L'Irak est un mauvais exemple pour évaluer ces missions. Contrairement à la vaste majorité des conflits, la guerre civile qui déchire ce pays a été déclenchée par une guerre internationale, alors que le scénario le plus courant consiste en une flambée de violence politique dans un pays pauvre, à faible taux de croissance et marqué par de fortes divisions ethniques.
L'un des défis les plus urgents de notre génération est de trouver la bonne stratégie à l'égard de ces pays structurellement instables. Car il va sans doute y avoir une escalade de la violence. La moitié des guerres civiles sont des reprises de conflits antérieures et les récents accords de paix ont laissé beaucoup de pays dans une situation d'instabilité. Le boom des matières premières et la découverte de richesses minières dans des pays fragiles ont semé les graines de la discorde, alors que contrairement à ce que l'on aurait pu croire, l'accession à la démocratie par des pays pauvres augmente la probabilité statistique de violences politiques.
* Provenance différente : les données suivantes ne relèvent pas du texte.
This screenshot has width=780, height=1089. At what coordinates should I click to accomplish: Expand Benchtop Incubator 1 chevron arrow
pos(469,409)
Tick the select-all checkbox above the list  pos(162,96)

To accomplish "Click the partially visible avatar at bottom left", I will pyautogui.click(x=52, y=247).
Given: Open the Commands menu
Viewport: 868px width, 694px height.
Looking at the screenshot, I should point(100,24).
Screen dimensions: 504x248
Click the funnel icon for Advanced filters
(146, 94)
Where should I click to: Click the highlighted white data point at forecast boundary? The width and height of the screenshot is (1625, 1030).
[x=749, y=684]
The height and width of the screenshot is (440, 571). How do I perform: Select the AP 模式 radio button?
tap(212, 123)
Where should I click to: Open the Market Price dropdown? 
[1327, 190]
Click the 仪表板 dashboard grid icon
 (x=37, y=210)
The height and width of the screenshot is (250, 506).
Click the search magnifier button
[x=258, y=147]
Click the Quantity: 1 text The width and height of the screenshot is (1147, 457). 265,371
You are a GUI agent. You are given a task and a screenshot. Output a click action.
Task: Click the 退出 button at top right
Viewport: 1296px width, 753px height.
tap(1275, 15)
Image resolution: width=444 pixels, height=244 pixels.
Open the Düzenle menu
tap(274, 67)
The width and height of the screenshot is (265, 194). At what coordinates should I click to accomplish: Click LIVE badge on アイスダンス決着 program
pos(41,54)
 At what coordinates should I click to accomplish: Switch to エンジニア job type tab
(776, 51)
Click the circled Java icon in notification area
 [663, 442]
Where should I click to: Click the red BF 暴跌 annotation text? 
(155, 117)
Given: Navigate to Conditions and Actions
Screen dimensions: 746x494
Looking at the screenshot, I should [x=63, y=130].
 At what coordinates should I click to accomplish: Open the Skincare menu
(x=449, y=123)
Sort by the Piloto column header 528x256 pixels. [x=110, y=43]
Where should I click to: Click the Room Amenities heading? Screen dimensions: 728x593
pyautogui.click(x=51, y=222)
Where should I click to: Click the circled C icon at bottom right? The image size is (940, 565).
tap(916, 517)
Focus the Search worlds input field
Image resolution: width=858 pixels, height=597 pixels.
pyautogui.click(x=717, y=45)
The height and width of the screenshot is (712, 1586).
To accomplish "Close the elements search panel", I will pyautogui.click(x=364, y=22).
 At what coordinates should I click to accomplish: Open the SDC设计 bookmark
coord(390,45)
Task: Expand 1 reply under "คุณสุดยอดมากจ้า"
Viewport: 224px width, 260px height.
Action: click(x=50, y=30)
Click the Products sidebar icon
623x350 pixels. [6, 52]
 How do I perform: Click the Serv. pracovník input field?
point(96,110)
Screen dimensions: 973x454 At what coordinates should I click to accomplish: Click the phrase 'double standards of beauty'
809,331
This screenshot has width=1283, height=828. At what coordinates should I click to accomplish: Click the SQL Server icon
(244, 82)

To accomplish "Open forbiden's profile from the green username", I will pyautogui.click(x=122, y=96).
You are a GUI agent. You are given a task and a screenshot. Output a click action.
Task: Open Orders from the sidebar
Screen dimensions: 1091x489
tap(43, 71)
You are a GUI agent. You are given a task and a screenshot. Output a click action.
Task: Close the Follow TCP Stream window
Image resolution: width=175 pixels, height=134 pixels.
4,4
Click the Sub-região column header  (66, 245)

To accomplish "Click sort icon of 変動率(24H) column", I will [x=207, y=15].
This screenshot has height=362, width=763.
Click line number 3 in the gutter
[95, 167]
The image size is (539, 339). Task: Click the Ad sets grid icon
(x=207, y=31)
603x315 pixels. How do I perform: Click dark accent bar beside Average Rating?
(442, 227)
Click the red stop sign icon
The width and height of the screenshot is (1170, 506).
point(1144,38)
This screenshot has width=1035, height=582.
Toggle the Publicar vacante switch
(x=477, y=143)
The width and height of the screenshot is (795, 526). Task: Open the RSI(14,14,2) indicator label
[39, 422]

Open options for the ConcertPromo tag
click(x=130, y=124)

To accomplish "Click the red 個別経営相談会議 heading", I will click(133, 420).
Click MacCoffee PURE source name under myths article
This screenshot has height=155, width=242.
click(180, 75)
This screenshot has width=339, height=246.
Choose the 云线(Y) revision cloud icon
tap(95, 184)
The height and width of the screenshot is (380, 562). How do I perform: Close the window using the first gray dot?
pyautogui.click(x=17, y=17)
Une partie de l'opinion estime que l'on ne doit pas intervenir dans les pays en conflit. Mais tant la compassion que notre propre intérêt dicte une autre attitude. Les guerres civiles modernes sont terribles. Les premières victimes en sont les civils des pays les plus misérables. Si les pays riches ne connaissent pas de violence, ils en supportent une partie du coût. Les pays déstructurés sont des paradis pour toutes sortes d'activités illégales, du trafic de drogues à l'entraînement des terroristes.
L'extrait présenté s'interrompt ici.